VaccineSticker · 20/04/2025 18:04

Familydyn · 20/04/2025 16:00

@Tameys thats a good point. This school is all through till 18 years old so I imagine they will continue to be this annoying for many years! I really wish I could have people just to go for coffee with or lunch with I just haven’t found that yet

These cows people exist everywhere, you need to get over it. Find someone else in the year group and hang out with them or go and get yourself a job/hobby instead of letting them win. Don’t allow thoughts like ‘I am never good enough’ control your mental state. You deserve better. Moving schools won’t help. There are cows everywhere.

Tameys · 20/04/2025 18:06

Familydyn · 20/04/2025 16:00

@Tameys thats a good point. This school is all through till 18 years old so I imagine they will continue to be this annoying for many years! I really wish I could have people just to go for coffee with or lunch with I just haven’t found that yet

The things is in secondary school they make their own friends and my contact with the various parents is sharing lifts for late night pick ups.
But if it is a tiny school and the junior small school is not hugely added to for the secondary school cycle, which would be unusual, I would rethink it.
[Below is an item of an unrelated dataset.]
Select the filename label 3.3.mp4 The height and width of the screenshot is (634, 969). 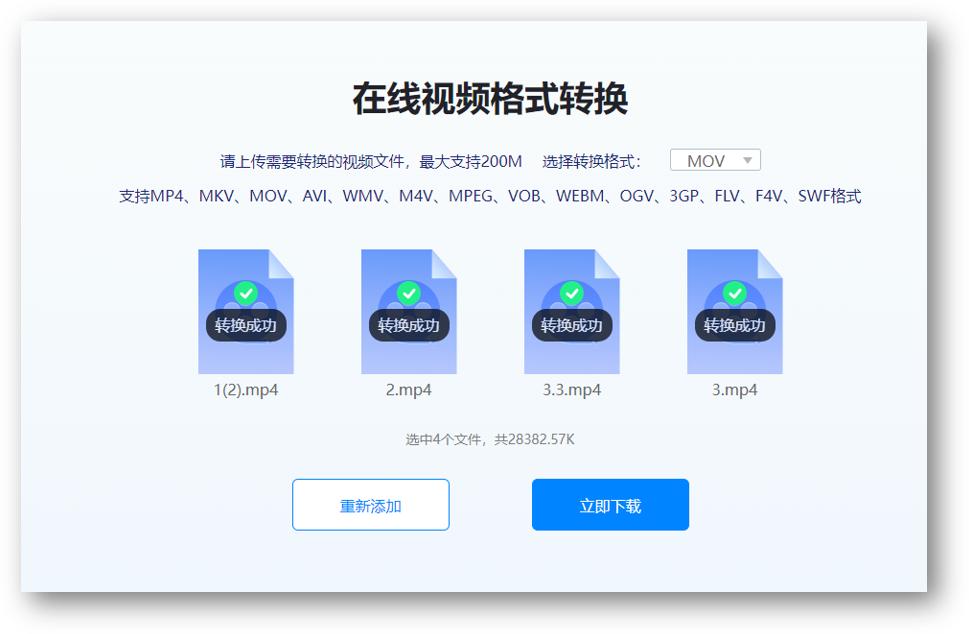click(x=570, y=389)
My daughters school went from 30 children in primary to 95 in secondary so it trebled.

I wouldn't know many of the parents outside of my daughters circle and some of them I have only met briefly.

In secondary school they organise themselves socially completely on their own.
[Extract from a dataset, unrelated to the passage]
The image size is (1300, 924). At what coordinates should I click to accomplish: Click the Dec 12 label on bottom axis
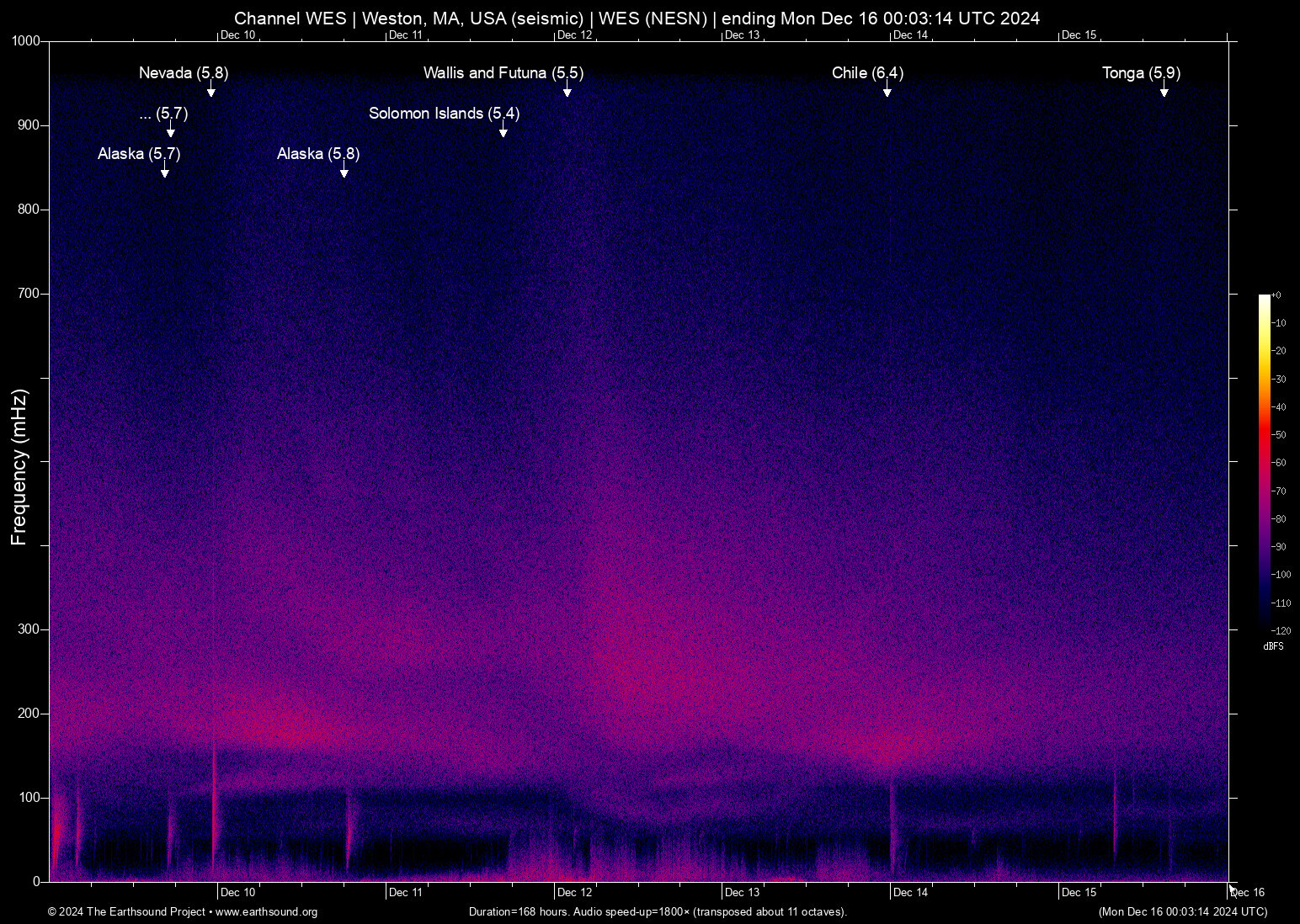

Don't make any rash decisions but reflect and September is a good time to move.

Is she young, some repeat their first year if it didn't go well for them, depending on what age they are.

Bubbletrain · 20/04/2025 18:29

My youngest (of 5) starts nursery in September and I plan to keep my head down and mouth shut. I've experienced the school gates for the last 10 years. I've had various groups of 'mum friends' and it is nothing but drama and fake. They weren't my friends, they just happened to be in the same place at the same time as me 5 days a week. Free yourself, be polite, but stop caring. It feels so good!
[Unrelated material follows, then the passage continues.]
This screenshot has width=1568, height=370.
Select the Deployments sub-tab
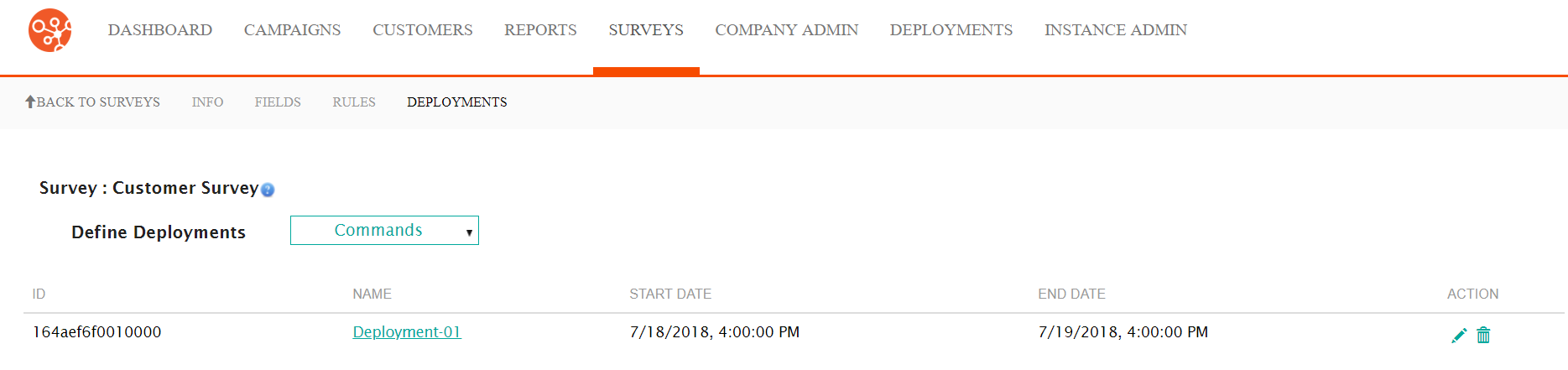coord(457,102)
OutandAboutMum1821 · 20/04/2025 18:39

I really feel for you OP and empathise.

I think I present outwardly as someone who is sociable and friendly on the school run, but I actually find it really awkward for a whole host of reasons.

I’ve tried to explain it to others, have been told I’m overthinking it all, I’ve possibly expected too much in terms of connection.

All I can say is it can take some time, and funnily enough some parents I chat to the most aren’t who either of my DC’s play with, but I have got to know their parents more via play dates initiated by our children.

All you can do is keep doing what you’re doing, being polite and friendly, and try and follow your child’s lead by suggesting things with their friends (sorry to hear this hasn’t worked out when you have tried).

NewsdeskJC · 20/04/2025 18:42

Is there a breakfast club?
By the time I got to my third, they went to Breakfast club literally every day.

NineteenSeventyNine · 20/04/2025 18:45

Honestly OP, don’t give these people so much headspace. You won’t necessarily find any friends among them and that’s ok; if you do, it will just happen naturally so don’t try and force it. I had this with DC1 throughout primary school - no mum friends whatsoever as they all seemed to flock together and were just on a totally different wavelength to me. DC2’s year was a totally different bunch and I made several friends without expecting to - it’s all just luck of the draw!

On a separate note, could there be some rejection sensitivity at play here? You seem to be taking it very personally (not judging you - I am similar!)

Fontet · 20/04/2025 18:46

It's literally brutal.....I never really fitted in.....it's their loss. Don't stress too much about it. Go in, drop off and leave. Smile on your face, head high....I found the whole experience absolutely pathetic honestly. Don't lose sleep over it. If that's how they act do you really want to be a part of that behaviour.